→ YOUR OBJECTIVE
Please reproduce the entries below exactly from the line holding "Where should I" through the last line, both included, and omit any pictures.

*** Opening RECORDS FOR PROCESSING ***

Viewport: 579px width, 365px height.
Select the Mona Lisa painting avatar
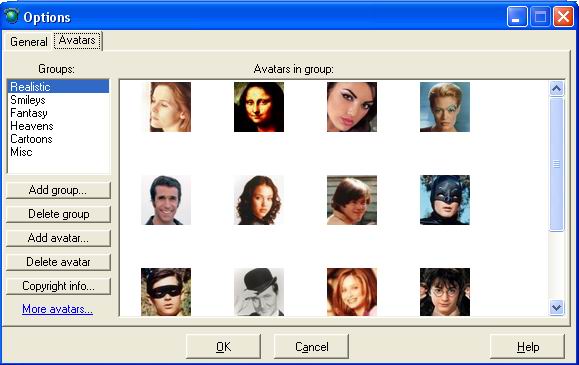[259, 107]
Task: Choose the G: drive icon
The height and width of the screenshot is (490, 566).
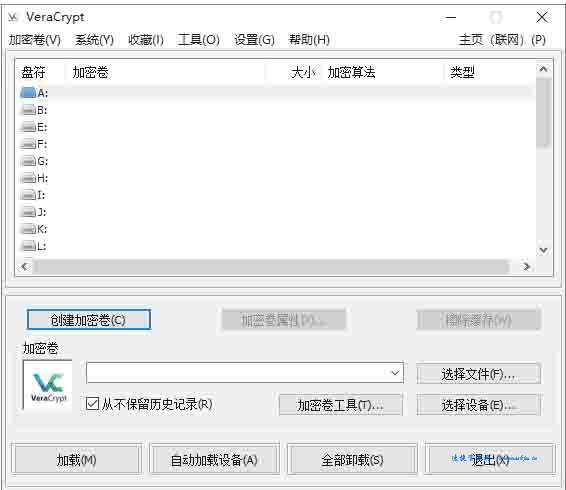Action: (x=29, y=161)
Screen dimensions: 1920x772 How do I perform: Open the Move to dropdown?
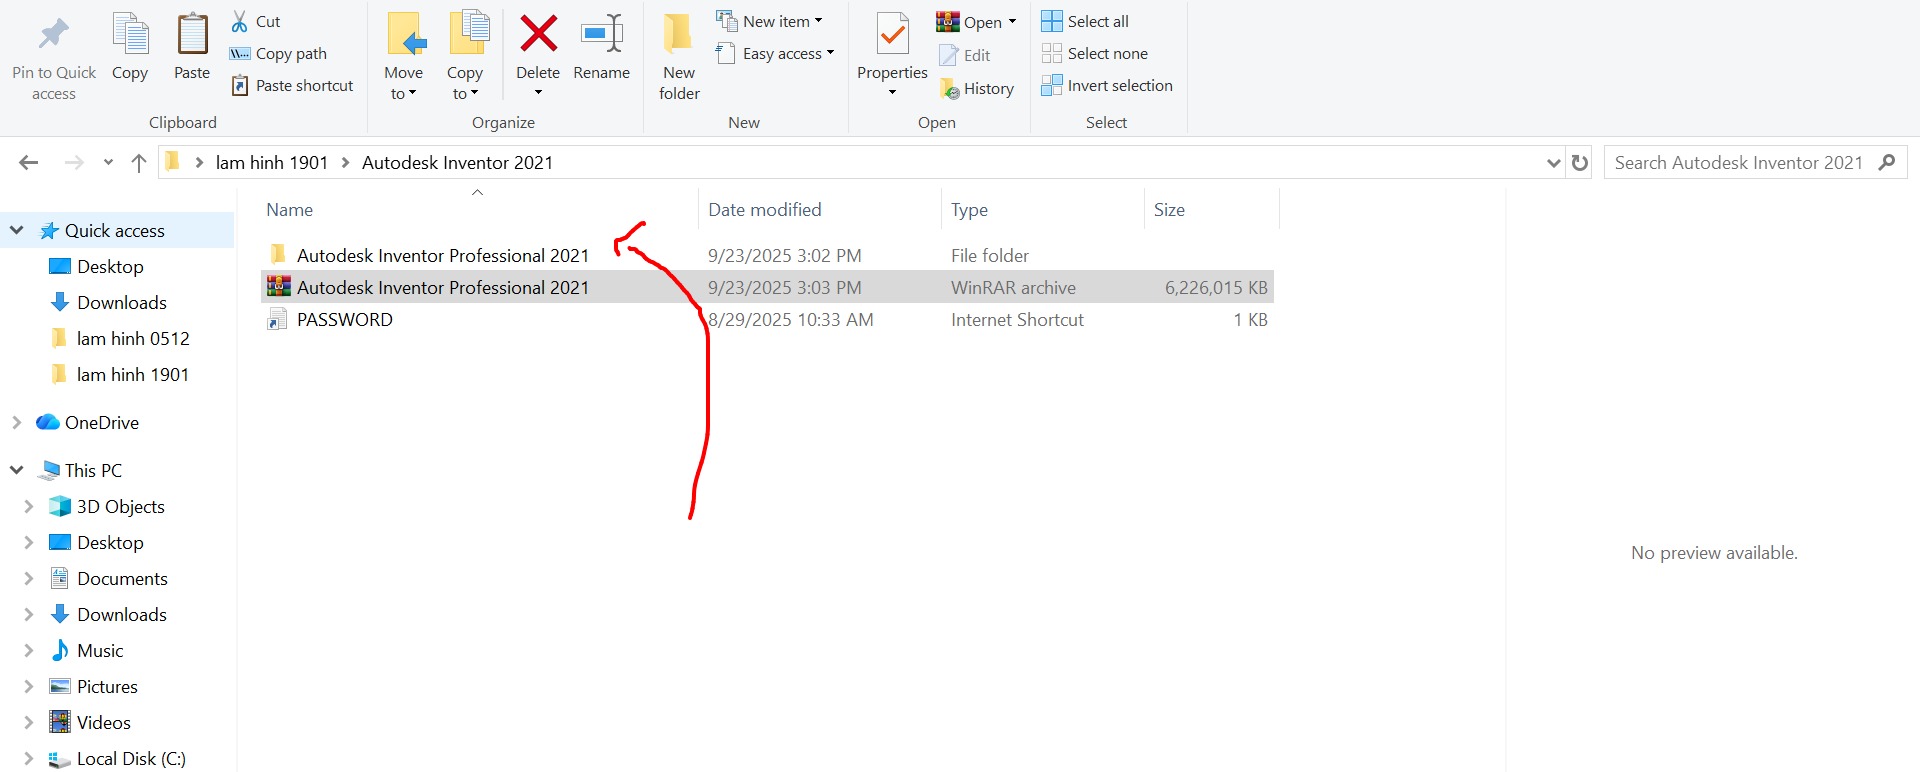tap(403, 83)
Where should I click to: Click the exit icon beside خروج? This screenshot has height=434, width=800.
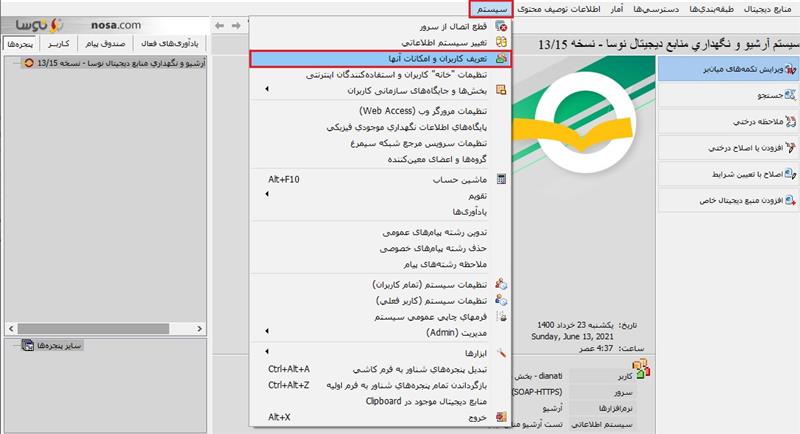[x=501, y=416]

*** Closing RECORDS FOR PROCESSING ***

→ YOUR RESPONSE
Where should I click to: Click the exit icon beside خروج? This screenshot has height=434, width=800.
[x=501, y=416]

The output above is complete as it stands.